## WHAT YOU WILL DO
Quote verbatim the rows starting with the line that contains "Select the Metadata tab" and ending with the line that contains "Image resolution: width=660", with both of those lines included.

┄┄┄┄┄┄┄┄┄┄┄┄┄┄┄┄┄┄┄┄

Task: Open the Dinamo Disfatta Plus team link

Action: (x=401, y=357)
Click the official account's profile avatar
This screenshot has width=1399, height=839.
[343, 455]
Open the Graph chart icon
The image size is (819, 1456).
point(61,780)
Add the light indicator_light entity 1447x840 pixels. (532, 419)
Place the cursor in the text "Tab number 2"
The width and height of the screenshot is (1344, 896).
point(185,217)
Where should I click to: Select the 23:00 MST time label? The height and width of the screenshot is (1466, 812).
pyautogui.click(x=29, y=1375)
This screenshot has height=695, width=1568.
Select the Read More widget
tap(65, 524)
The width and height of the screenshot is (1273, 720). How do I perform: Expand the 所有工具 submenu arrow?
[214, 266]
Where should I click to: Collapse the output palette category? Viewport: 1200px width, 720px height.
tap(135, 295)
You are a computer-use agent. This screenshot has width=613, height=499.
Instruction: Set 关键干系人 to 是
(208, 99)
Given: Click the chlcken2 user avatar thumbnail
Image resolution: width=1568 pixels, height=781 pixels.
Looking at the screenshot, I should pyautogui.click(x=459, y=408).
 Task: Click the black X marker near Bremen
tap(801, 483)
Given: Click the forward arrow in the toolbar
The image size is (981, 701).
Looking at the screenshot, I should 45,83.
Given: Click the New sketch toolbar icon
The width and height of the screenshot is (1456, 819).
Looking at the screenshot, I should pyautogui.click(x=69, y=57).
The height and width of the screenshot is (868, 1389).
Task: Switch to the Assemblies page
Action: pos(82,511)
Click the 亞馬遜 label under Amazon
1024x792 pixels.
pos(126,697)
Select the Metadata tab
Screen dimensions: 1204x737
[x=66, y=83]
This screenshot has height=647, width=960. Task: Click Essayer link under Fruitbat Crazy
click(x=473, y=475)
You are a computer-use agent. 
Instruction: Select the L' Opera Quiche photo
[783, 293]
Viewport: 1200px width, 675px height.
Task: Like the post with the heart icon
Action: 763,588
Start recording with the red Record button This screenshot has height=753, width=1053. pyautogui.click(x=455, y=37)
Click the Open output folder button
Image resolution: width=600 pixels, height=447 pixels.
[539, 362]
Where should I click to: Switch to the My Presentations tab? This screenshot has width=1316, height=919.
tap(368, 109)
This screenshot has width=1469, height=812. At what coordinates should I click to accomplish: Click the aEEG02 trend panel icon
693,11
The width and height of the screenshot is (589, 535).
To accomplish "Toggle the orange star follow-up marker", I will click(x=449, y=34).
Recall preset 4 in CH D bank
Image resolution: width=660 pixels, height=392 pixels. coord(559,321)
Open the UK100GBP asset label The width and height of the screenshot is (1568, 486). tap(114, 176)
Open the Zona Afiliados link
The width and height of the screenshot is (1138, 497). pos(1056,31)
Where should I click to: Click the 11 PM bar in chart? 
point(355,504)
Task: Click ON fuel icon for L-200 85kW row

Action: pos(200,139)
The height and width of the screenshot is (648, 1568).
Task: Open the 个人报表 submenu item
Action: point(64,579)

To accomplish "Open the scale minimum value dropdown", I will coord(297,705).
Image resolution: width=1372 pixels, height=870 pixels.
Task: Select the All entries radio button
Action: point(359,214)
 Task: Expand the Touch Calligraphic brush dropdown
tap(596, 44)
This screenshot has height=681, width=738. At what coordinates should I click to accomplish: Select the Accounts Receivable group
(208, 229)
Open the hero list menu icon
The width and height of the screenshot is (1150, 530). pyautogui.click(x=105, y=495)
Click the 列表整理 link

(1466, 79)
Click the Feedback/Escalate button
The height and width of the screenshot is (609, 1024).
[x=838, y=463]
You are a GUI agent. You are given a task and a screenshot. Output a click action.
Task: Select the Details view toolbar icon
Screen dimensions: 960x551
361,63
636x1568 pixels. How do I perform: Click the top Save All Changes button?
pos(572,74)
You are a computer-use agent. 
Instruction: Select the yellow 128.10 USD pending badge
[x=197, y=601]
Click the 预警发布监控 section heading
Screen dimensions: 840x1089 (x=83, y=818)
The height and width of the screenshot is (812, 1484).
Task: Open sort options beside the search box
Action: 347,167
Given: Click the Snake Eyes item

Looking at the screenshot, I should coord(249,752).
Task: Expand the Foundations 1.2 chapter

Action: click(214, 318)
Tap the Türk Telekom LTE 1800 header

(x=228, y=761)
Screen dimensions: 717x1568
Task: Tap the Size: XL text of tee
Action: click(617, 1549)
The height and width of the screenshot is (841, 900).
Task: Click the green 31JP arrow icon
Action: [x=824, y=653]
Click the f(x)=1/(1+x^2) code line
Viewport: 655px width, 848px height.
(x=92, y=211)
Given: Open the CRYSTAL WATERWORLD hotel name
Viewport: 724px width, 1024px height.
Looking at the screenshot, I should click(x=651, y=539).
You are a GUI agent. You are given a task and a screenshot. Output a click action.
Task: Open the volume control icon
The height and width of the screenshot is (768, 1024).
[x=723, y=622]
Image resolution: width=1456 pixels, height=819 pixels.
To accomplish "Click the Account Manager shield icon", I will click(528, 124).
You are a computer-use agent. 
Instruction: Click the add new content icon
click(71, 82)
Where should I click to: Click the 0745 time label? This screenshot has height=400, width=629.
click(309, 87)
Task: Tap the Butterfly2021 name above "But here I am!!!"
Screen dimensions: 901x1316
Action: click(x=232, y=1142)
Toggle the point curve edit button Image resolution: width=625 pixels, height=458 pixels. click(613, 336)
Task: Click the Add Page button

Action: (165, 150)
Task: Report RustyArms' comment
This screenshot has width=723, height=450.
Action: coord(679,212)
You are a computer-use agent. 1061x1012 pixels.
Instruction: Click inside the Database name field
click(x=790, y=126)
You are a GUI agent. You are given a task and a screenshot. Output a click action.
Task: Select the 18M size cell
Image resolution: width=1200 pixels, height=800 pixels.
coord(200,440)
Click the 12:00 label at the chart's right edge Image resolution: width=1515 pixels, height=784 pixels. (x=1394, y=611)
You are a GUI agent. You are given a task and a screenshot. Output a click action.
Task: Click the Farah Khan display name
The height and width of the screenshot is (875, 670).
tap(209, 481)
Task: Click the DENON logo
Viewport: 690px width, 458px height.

┄┄┄┄┄┄┄┄┄┄┄┄┄┄┄┄┄┄┄┄

## FINAL ANSWER
Select the Metadata tab
Screen dimensions: 1204x737
[x=66, y=83]
This screenshot has height=647, width=960. Task: Click Essayer link under Fruitbat Crazy
click(x=473, y=475)
You are a computer-use agent. 
Instruction: Select the L' Opera Quiche photo
[783, 293]
Viewport: 1200px width, 675px height.
Task: Like the post with the heart icon
Action: 763,588
Start recording with the red Record button This screenshot has height=753, width=1053. pyautogui.click(x=455, y=37)
Click the Open output folder button
Image resolution: width=600 pixels, height=447 pixels.
[539, 362]
Where should I click to: Switch to the My Presentations tab? This screenshot has width=1316, height=919.
tap(368, 109)
This screenshot has width=1469, height=812. At what coordinates should I click to accomplish: Click the aEEG02 trend panel icon
693,11
The width and height of the screenshot is (589, 535).
To accomplish "Toggle the orange star follow-up marker", I will click(x=449, y=34).
Recall preset 4 in CH D bank
Image resolution: width=660 pixels, height=392 pixels. coord(559,321)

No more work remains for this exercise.